I held myself, at the water’s edge. Bare skin scratched and bramble-bloodied. With trembling hand, I cast the circle around us as I called down the quarters and whispered the rites. Anointed myself with Abramelin’s oil, and with a breath deep and clear took myself by the hand, and we waded both into the still water.
And she was me, shivering in her naked beauty- but I was not her, anymore. I was something much greater. And Lilith sang to me an ancient requiem as I kissed who I was goodbye, and I pushed her beneath that dark water.

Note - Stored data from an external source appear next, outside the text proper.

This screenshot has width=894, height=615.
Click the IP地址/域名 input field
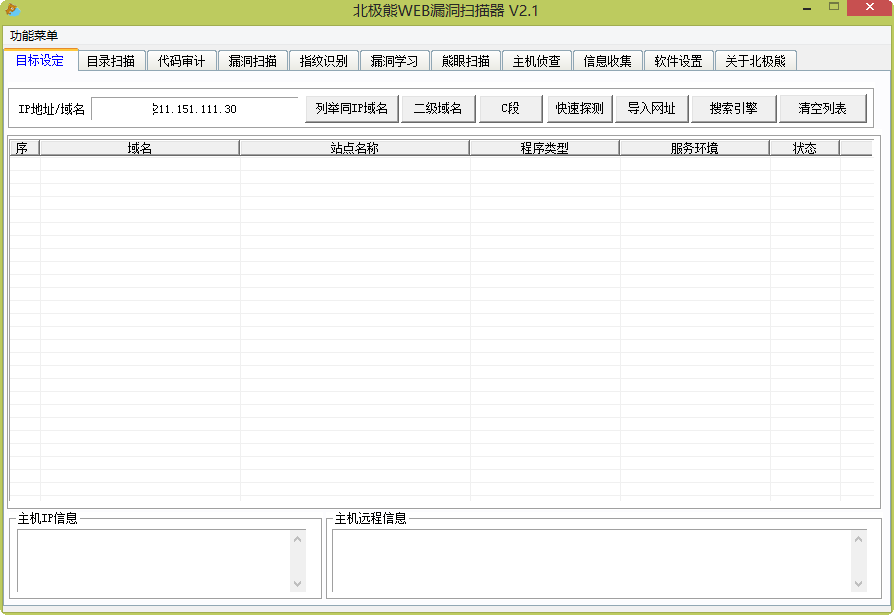(x=195, y=109)
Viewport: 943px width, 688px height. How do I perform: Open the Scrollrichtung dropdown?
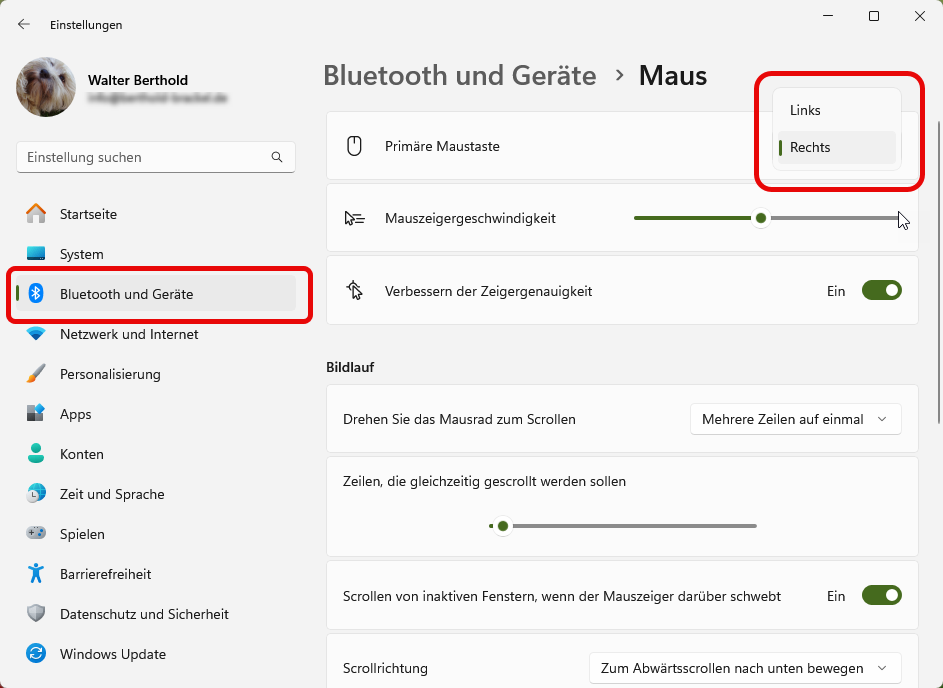(744, 668)
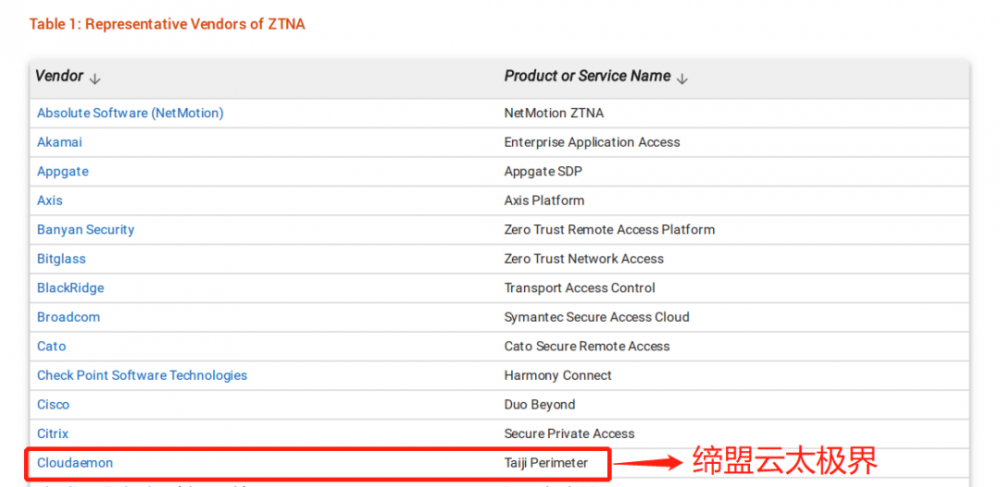Select the Table 1 Representative Vendors title
The image size is (1000, 487).
pos(167,24)
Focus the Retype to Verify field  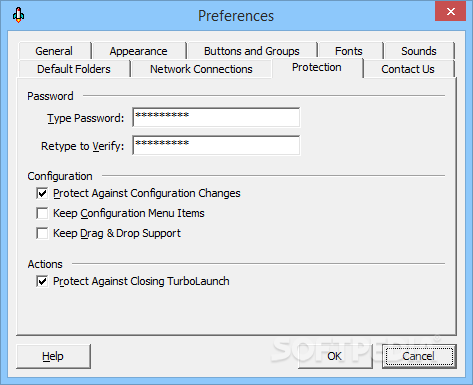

There was no fight in her. She was a sweet thing after all, and obedient. I knew her well. She was me, but I was not her now. Never again would I know her. I stood resplendent in my power, no longer afflicted with her passivity. No longer a treat for the wolves of the world, but a threat. I held her under the water that midsummer’s night, that girl I had been. I held her under the gaze of the black moon Lilith, and I felt nothing for her, and the black moon she moved me. I held her under, ’til all the life was gone from that sweet chattering bird, then I laid her to rest forevermore, white pearls amongst the lily pads, and I was free.
I closed the circle, but Lilith she stayed. In my blood and my bones and the steadiness of my hand. In my gaze, in my words and my gait. Black silk dripping, amethyst and roses, I walked back through the woods, and no wolves would come near, and no bramble would dare scratch me.
Midsummer I walked with myself to the lake, in the dark of the black moon rising, and only one of us returned.